@Rycerz-R ja, moi bliscy, moi znajomi mamy doświadczenia z psychiatrami i psychologami zarówno na NFZ (szpitale, oddziały dzienne, poradnie zdrowia psychicznego), jak i prywatnie (sieciówki, małe gabinety). I tu, i tu zdarzają się zarówno wybitnie dobrzy, jak i wybitnie chuowi (no i oczywiście przeciętni też). Jeżeli nie mam nikogo z polecenia, tylko idę w ciemno, to wolę przynajmniej za to nie płacić (bezpośrednio, wiem o istnieniu podatków xd). Jedynym problemem jest czas oczekiwania i że w razie wtopy, braku wspólnego flow trzeba zapisać się gdzie indziej i czekać od nowa...

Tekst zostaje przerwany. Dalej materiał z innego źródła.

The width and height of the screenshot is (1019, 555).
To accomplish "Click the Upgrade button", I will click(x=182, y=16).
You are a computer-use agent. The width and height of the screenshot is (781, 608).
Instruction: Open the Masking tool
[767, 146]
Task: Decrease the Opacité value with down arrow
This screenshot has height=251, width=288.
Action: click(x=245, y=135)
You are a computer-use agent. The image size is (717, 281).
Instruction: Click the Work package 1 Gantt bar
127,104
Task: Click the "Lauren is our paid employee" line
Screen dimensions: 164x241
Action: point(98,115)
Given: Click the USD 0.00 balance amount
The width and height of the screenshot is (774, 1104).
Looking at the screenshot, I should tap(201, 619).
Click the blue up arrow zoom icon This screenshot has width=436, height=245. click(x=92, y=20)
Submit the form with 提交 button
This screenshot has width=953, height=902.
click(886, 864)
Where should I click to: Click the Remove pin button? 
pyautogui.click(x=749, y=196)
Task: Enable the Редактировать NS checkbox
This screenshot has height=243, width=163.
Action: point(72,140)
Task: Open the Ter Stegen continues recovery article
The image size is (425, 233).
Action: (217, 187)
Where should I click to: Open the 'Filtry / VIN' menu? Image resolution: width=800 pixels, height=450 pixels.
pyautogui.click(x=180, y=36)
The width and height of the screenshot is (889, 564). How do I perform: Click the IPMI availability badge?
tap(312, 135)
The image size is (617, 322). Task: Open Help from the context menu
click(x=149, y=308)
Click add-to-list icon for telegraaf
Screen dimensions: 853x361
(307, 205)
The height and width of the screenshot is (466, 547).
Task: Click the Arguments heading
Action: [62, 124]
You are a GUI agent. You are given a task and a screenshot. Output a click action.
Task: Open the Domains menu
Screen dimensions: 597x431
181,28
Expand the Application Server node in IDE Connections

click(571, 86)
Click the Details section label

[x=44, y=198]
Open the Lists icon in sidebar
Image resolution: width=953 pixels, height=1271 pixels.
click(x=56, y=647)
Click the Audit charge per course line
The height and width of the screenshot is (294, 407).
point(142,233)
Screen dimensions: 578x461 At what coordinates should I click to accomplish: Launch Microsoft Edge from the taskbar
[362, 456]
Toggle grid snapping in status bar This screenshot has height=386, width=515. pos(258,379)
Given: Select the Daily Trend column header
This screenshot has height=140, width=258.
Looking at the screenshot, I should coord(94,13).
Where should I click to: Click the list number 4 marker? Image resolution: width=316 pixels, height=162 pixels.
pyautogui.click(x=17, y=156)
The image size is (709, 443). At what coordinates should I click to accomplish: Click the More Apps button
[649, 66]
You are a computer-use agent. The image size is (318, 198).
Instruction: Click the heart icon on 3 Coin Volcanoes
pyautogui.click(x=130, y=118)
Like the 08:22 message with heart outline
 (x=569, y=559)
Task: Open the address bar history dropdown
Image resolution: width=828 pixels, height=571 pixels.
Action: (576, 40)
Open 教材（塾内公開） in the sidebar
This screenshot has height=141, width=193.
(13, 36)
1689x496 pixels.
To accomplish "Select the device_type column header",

*A, no i są jeszcze nieodpłatne miejsca fundowane z środków innych niż NFZ, np. przez miasto czy fundacje, tam się sprawa ma podobnie. Opcji pomocy dla osób niezamożnych jest wiele, i całe szczęście
Koleżanka poszła do psychoterapeutki w ramach pakietu medycznego zapewnionego przez pracodawcę - dowiedziała się, że powinna zerwać wszelkie kontakty z byłym (rozstali się i trochę się wahała, co z tym dalej zrobić- starać się, czy odpuścić) i że najlepiej wypocznie i pokona stany depresyjne jadąc z nią do Egiptu i dymając się tam z kim popadnie, bo Panowie tam tacy szarmanccy i opaleni...jeszcze jej dała swój prywatny numer, żeby sobie termin takiego wyjazdu wspólnie zaplanowały. Włosy stawały dęba od opowieści z tego spotkania
@PinkSushi i koleżanka tak po prostu się jej słucha? XD Polecę klasykiem: a jakby kazała jej wyskoczyć przez okno to też by to zrobiła?
@zwykly-bitmejker tak, właśnie jeden ciapak ją wali w japę, a drugi w dupę. A tak serio- napisałam, że słucha? Napisałam, że mi o tym opowiadała. Była już kiedyś na psychoterapii i dobrze wiedziała, że ma do czynienia z kimś niespełna rozumu. Część o Egipcie przemilczę, bo żadna osoba z dodatnim ilorazem inteligencji nawet przez sekundę nie rozważyłaby takiej propozycji.
@PinkSushi tak było xD
Weź wymyśl następnym razem coś bardziej wiarygodnego i mniej żenującego
@AdamKarolczak02137 powiedz mi jaki miałabym interes w wymyślaniu tego? Sama jestem zwolenniczką psychoterapii i jeśli ktoś czuje potrzebę, to powinien się na takową udać. Zwracam tylko uwagę, że w Polsce można trafić na osobę po kursie, która będzie Cię próbowała leczyć 'swoimi metodami'. Samej ciężko mi było uwierzyć w to, co mi kumpela mówiła, ona zresztą była w większym szoku.